You know.” I sniff, salt coating my tongue when I lick my lips.
“I want that so bad that I’d do anything for it, even going so far as to try to convince a man that I feel in no way sisterly toward that I want to be his sister.
My first thought after this afternoon, Fox?
Once I’d calmed down? It wasn’t about you, or me, or how it felt.
It was about how I could use the situation to keep the space I’ve carved for myself within your family.
That’s how badly I want it.

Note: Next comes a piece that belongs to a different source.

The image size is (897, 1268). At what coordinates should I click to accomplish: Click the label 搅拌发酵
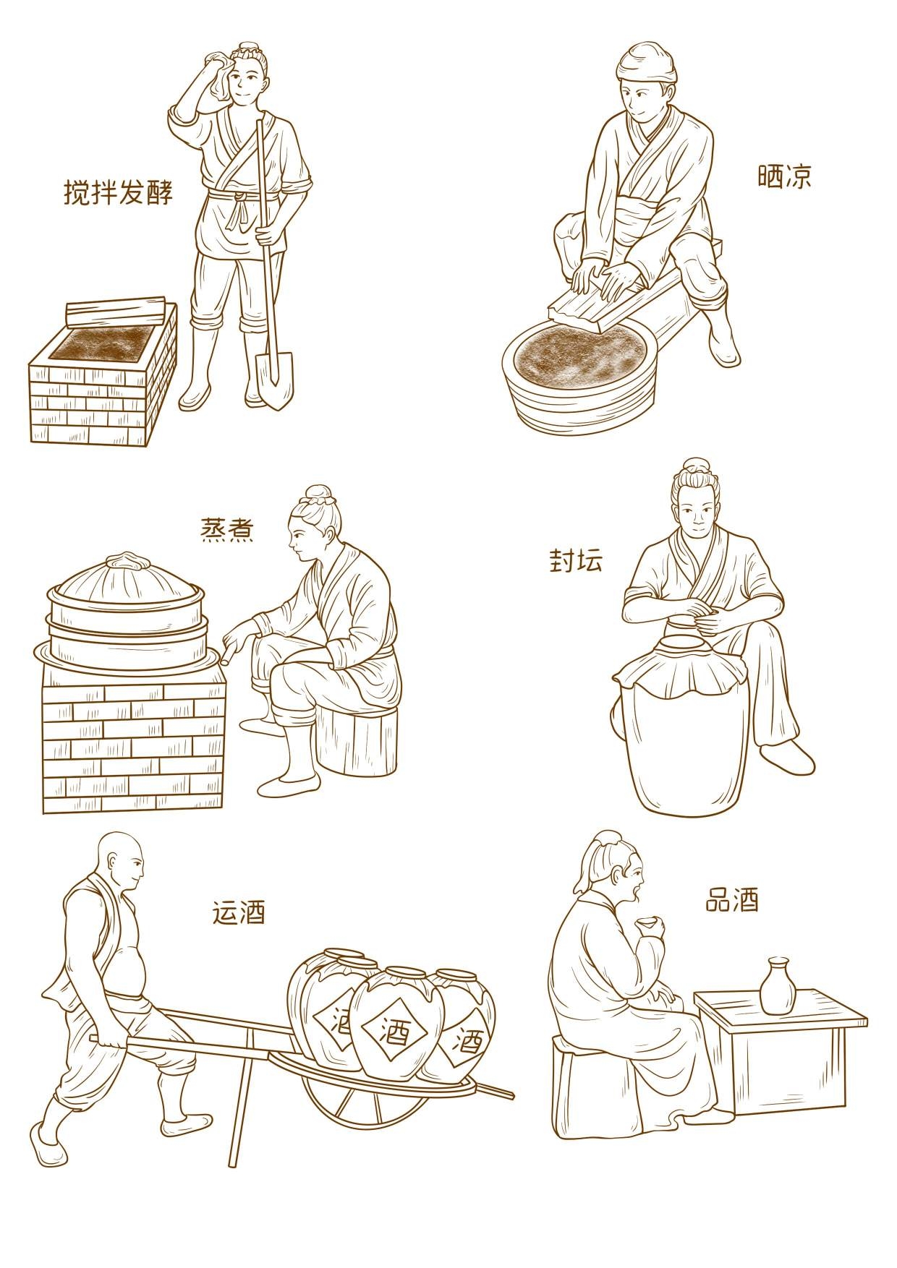(x=119, y=192)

That’s how scared I am at the idea of losing it. ”
“Poem,” he whispers, pity covering the syllables of my name. “That’s awful.”
I nod as Wolfe’s hand comes to rest on and squeezes my shoulder. “It is,” I agree. “And now it’s your turn. Tell me what’s wrong with you, and let me judge.”

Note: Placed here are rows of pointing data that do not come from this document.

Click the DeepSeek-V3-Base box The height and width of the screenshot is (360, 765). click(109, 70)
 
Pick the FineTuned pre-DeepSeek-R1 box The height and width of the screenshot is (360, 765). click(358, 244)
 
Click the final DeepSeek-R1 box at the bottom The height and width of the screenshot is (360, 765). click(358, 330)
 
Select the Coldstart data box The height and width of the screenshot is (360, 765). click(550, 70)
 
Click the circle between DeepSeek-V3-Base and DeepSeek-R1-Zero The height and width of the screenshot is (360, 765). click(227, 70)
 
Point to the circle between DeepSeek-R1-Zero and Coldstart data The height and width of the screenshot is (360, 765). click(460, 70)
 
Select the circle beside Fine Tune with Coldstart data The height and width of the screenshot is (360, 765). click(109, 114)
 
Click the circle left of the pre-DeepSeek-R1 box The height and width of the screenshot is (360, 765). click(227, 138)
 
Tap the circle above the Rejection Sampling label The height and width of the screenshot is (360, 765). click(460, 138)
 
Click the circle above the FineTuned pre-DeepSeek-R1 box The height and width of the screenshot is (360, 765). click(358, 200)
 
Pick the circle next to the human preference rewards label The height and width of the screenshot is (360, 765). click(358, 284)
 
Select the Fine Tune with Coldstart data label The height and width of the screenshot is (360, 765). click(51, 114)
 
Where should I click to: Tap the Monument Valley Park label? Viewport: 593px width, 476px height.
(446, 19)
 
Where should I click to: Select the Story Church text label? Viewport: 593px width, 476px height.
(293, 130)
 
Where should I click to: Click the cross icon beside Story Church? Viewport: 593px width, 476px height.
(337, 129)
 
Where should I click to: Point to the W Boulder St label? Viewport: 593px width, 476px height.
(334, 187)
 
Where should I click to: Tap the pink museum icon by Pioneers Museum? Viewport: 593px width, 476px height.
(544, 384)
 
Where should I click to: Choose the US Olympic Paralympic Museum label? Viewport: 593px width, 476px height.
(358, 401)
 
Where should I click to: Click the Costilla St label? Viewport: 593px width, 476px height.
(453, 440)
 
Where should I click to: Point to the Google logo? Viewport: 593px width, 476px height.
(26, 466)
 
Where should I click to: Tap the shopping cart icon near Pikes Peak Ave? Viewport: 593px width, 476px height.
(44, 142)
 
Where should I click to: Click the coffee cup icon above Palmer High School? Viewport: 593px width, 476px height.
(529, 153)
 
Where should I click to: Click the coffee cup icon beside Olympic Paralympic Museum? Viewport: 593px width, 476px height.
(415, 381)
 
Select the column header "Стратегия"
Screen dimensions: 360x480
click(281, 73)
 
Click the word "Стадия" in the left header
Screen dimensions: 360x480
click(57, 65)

He jerks, the slightest twitch of his body telling me he forgot completely where we started, and I’ve surprised him by taking us back there. “You want to trade?” he asks, aghast.
Tired of standing half bent over him and exhausted from this conversation and the fact that I’m, apparently, the only one actually having it, I drop.
Fox grunts, throwing his arms to the side as I land in his lap.
“Trade,” I confirm.
“Should I–”
I twist, glaring at Wolfe. “Sit,” I order. “Consider any discomfort you feel to be punishment for picking literally every single bad option in the name of ‘helping.’”
He throws his hands up in surrender as he sits back on the couch, grimacing.
“Poem,” his brother mutters, “he didn’t do anything wrong.”
I turn on Fox. “I disagree.”
“He didn’t,” he insists.
“I disagree,” I insist back.
He sighs.
I slide my hands from his hair to his neck, scraping my nails along his skin, where goosebumps rise. “Are you going to trade or not?”
He groans. “Okay,” he mutters. Then, louder, “Okay.” His eyes close, but shoot back open when I tsk. “I don’t know where to start,” he admits.
“Start with why you think you don’t deserve to take anything from me, even if it’s scraps compared to what you really want,” I suggest.
Broad shoulders slumped, he opens his mouth to finally try his hand at proper communication.
And what he says is the dumbest, stupidest, most idiotic bit of nonsense I’ve ever heard.